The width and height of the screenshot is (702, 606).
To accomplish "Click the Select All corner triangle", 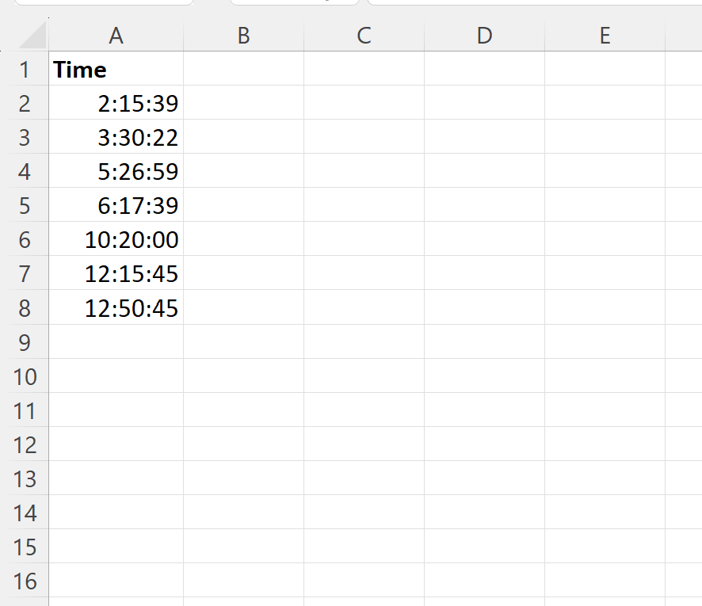I will 32,35.
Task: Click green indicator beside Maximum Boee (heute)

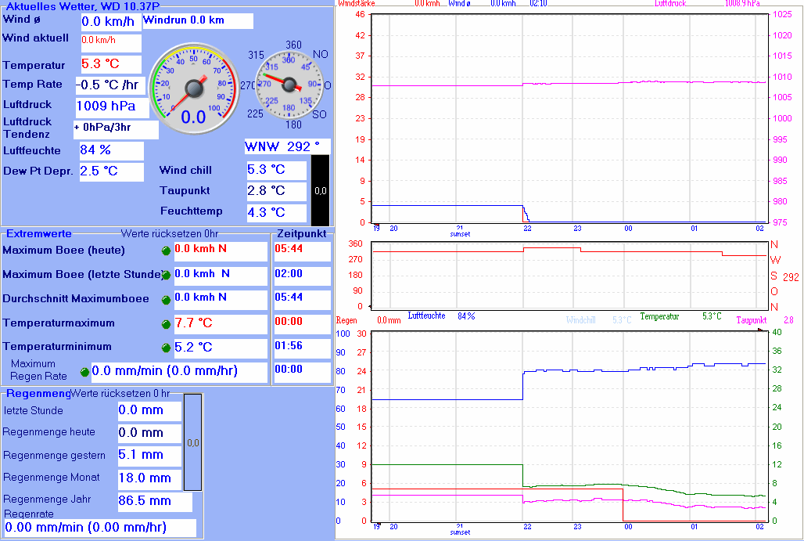Action: 165,251
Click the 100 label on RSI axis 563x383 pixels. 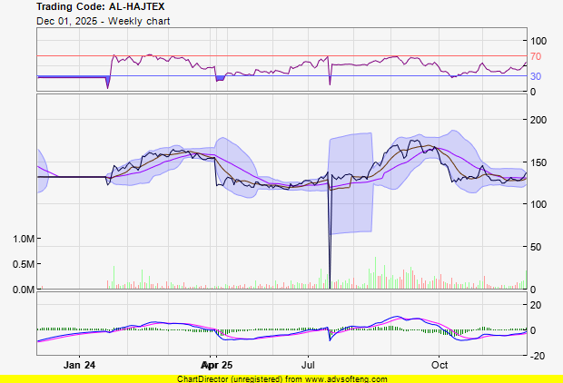pos(538,41)
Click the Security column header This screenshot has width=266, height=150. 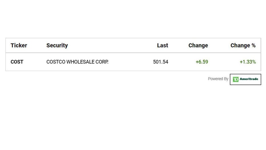tap(57, 46)
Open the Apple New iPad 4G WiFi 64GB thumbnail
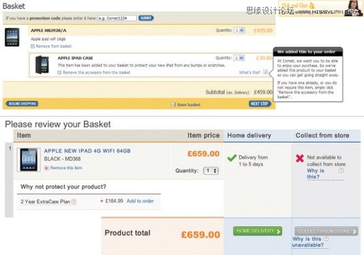This screenshot has width=364, height=255. click(29, 160)
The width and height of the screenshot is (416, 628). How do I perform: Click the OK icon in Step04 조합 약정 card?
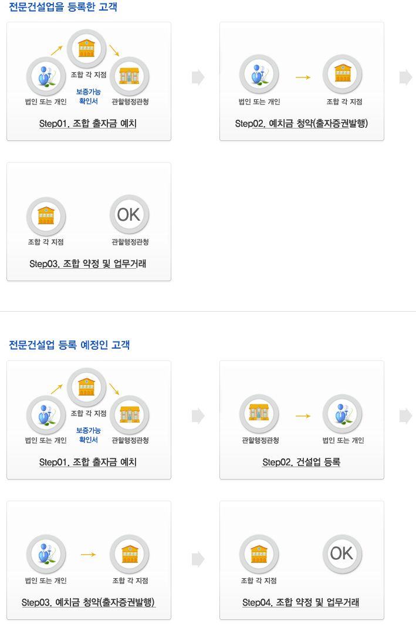click(x=342, y=553)
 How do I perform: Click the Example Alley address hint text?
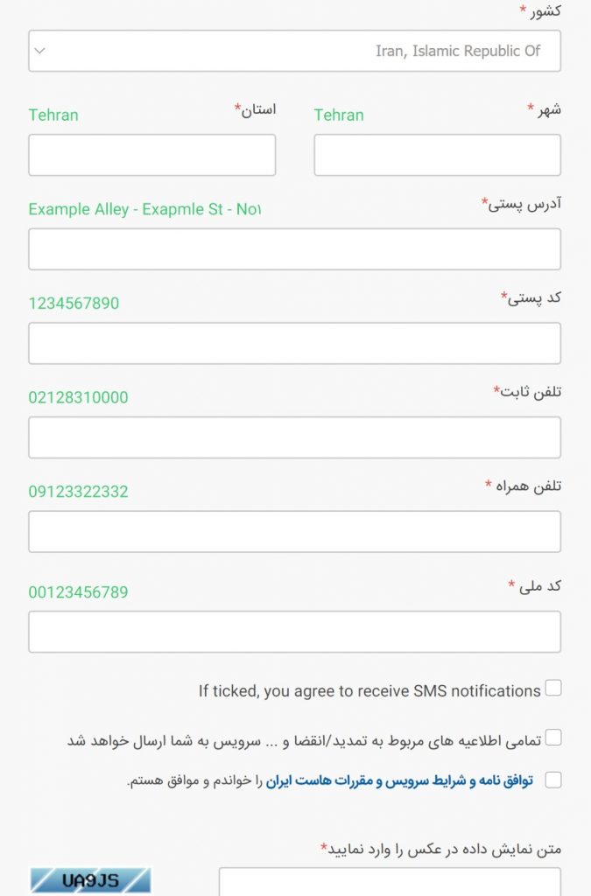(x=144, y=209)
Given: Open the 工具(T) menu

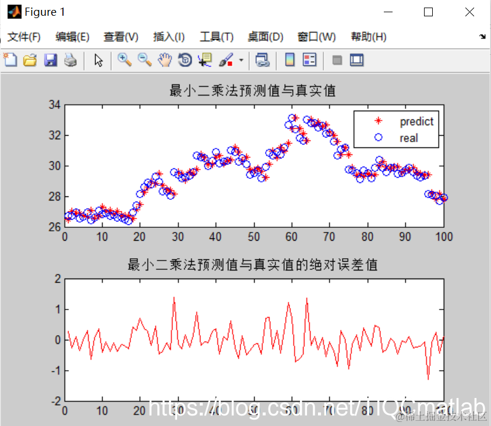Looking at the screenshot, I should click(x=216, y=36).
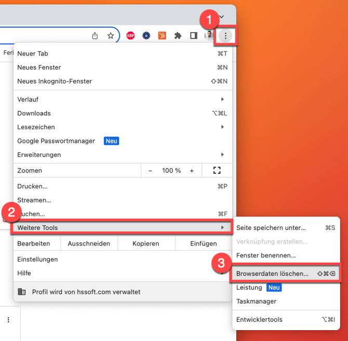
Task: Click the Einfügen button
Action: 203,243
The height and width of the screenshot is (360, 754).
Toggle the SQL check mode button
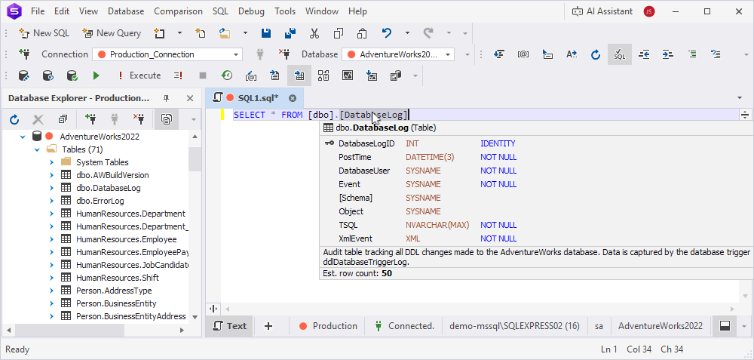pyautogui.click(x=619, y=54)
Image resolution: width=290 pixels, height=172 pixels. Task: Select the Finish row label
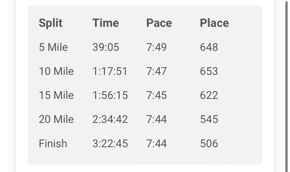click(53, 143)
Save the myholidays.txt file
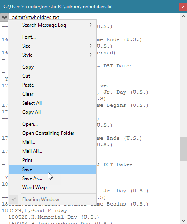Image resolution: width=187 pixels, height=224 pixels. pyautogui.click(x=52, y=169)
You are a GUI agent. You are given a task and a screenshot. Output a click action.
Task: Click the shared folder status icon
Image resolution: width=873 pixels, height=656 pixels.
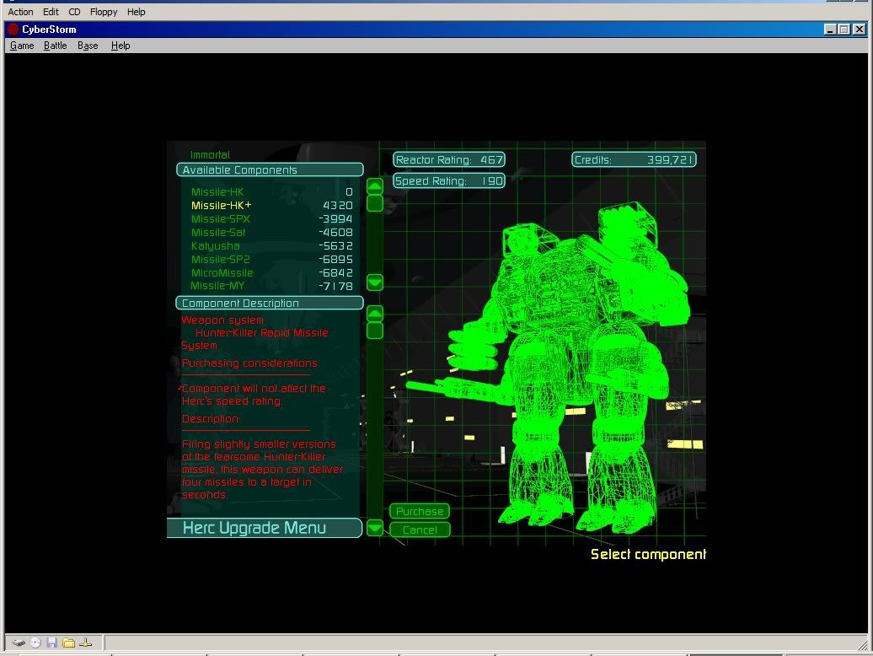(69, 643)
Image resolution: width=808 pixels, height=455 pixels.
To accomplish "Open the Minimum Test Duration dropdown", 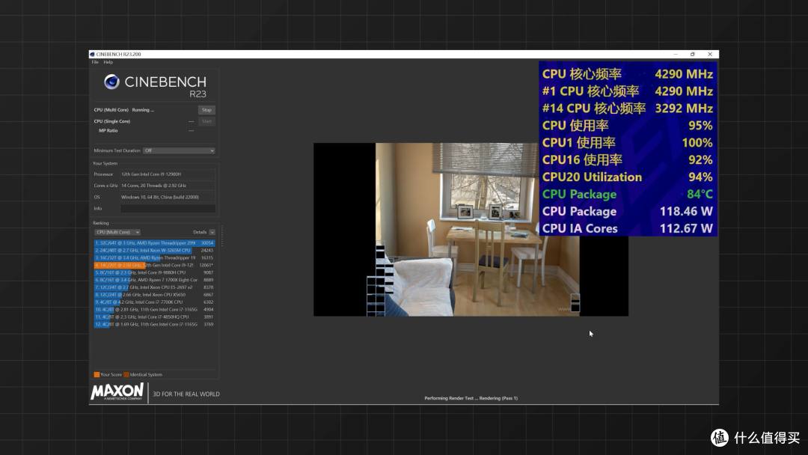I will (x=179, y=150).
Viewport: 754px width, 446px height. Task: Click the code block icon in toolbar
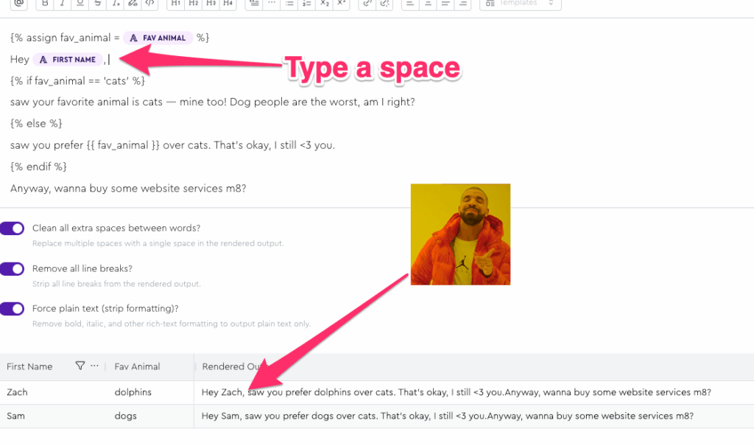pos(149,4)
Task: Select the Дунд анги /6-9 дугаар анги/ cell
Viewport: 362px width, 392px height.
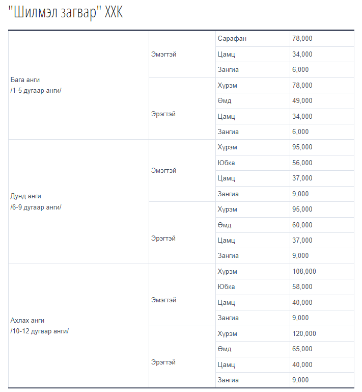Action: pos(78,201)
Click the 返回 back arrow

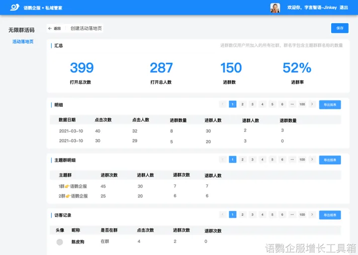50,28
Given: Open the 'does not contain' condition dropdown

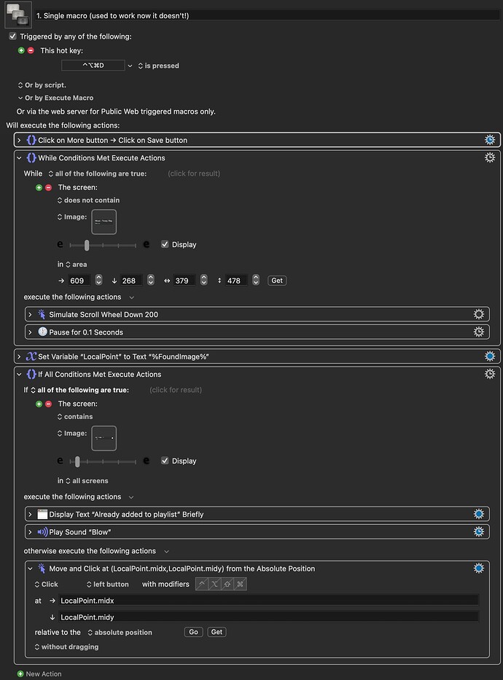Looking at the screenshot, I should pyautogui.click(x=88, y=200).
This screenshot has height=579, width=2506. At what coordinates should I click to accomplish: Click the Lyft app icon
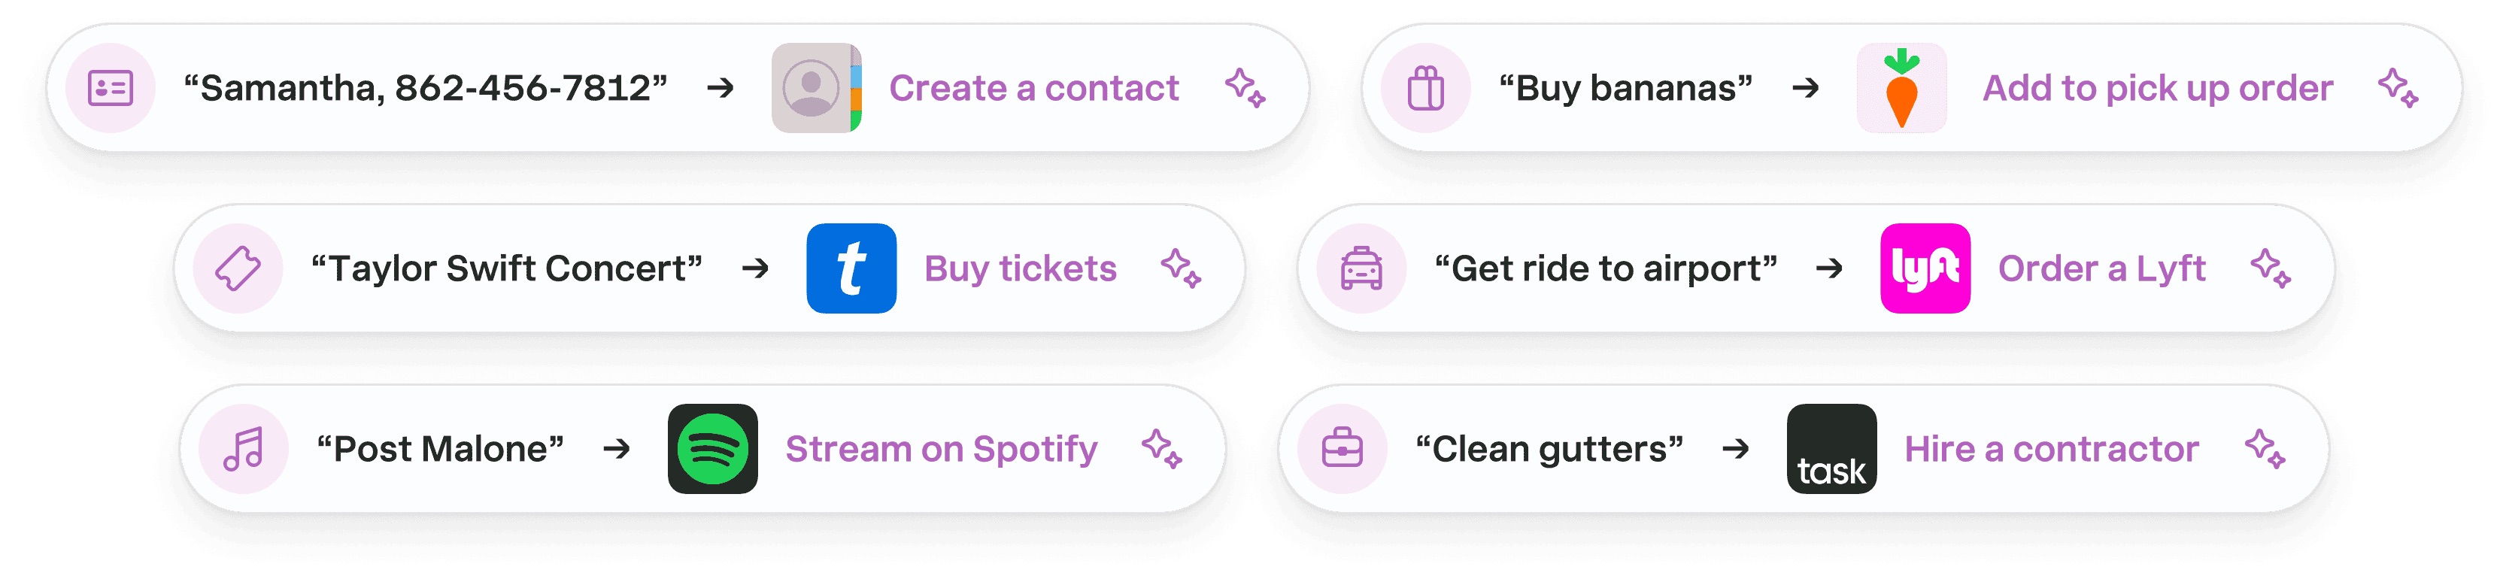click(x=1924, y=269)
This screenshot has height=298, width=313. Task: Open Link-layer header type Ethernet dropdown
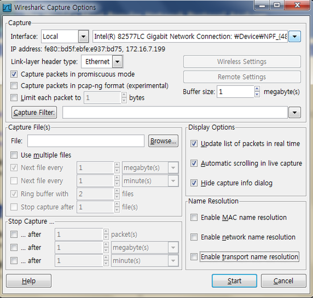(x=117, y=61)
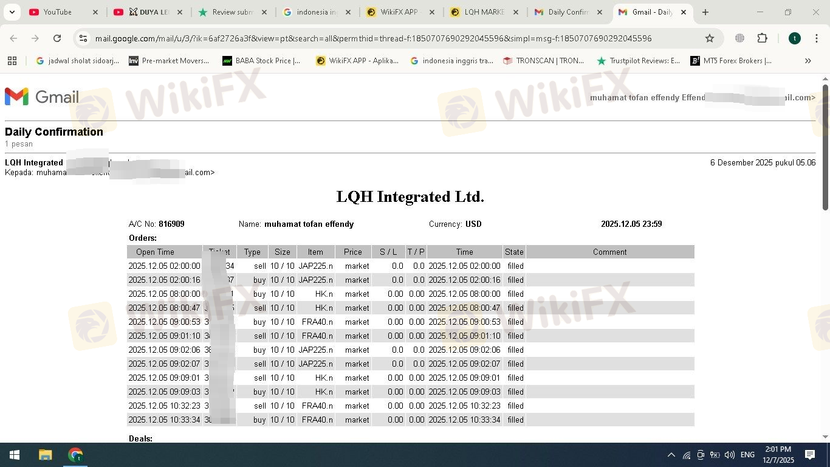The image size is (830, 467).
Task: Open a new tab with plus button
Action: coord(705,12)
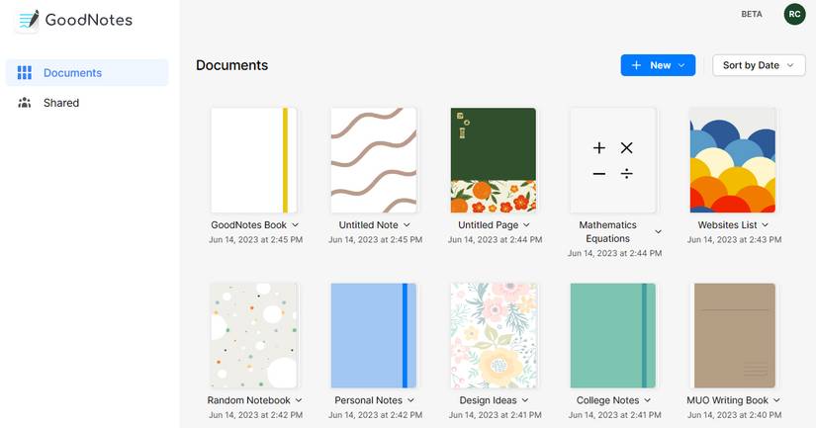Click the Documents grid icon in sidebar
This screenshot has width=816, height=428.
[25, 73]
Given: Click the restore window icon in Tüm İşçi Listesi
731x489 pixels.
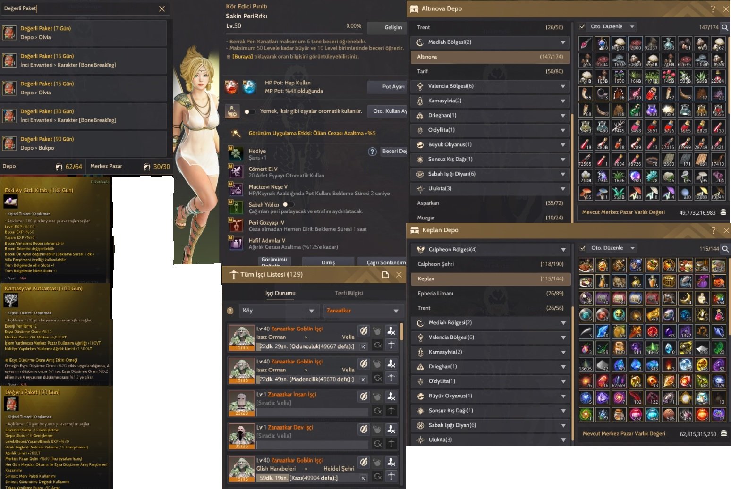Looking at the screenshot, I should point(385,275).
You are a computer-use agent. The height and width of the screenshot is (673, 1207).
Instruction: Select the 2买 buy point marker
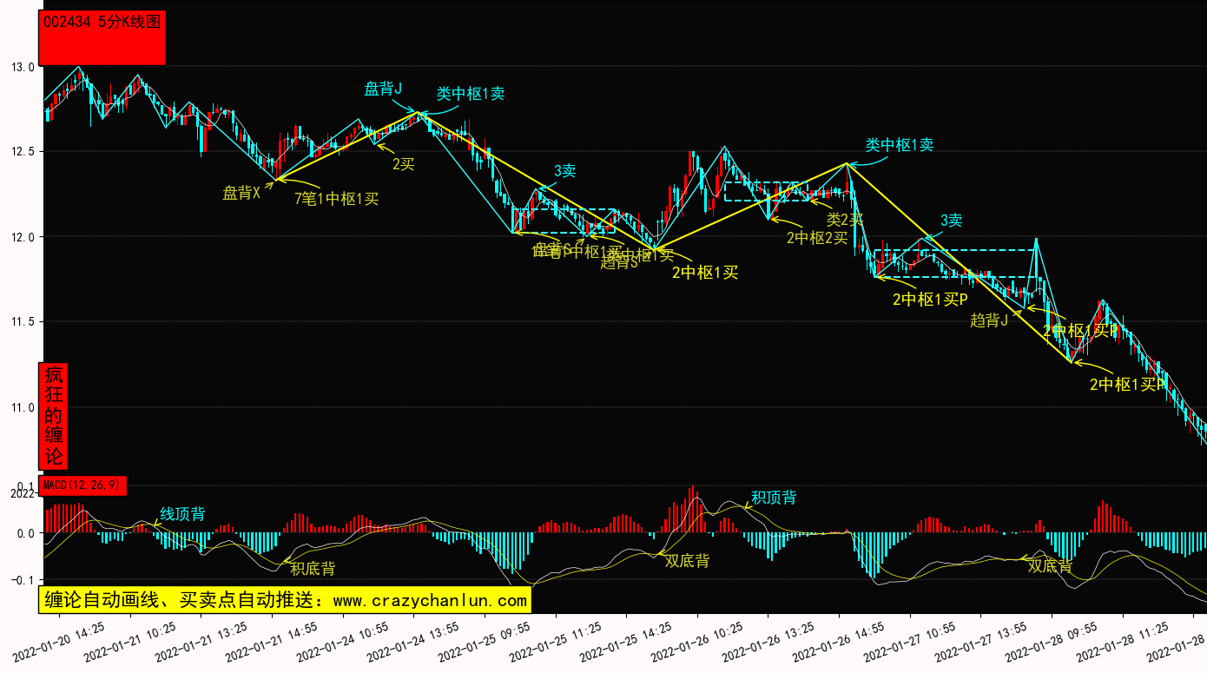403,163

- HOW TO COMPLETE THIS TASK
Restate word for word the lines beginning with the one that contains "Viewport: 362px width, 392px height." and ending with the last line of the listing; pictures stay out.

- THE ANSWER
Viewport: 362px width, 392px height.
Action: pos(78,201)
Click the 返回 back arrow

50,28
Given: Open the 'does not contain' condition dropdown

Looking at the screenshot, I should pyautogui.click(x=88, y=200).
This screenshot has height=579, width=2506. At what coordinates should I click to accomplish: Click the Lyft app icon
click(x=1924, y=269)
This screenshot has height=298, width=313. Task: Open Link-layer header type Ethernet dropdown
(x=117, y=61)
The image size is (830, 467).
Task: Open a new tab with plus button
Action: coord(705,12)
Click the Documents grid icon in sidebar
This screenshot has width=816, height=428.
[25, 73]
Given: Click the restore window icon in Tüm İşçi Listesi
731x489 pixels.
Looking at the screenshot, I should point(385,275).
You are a computer-use agent. The height and width of the screenshot is (673, 1207).
Instruction: Select the 2买 buy point marker
403,163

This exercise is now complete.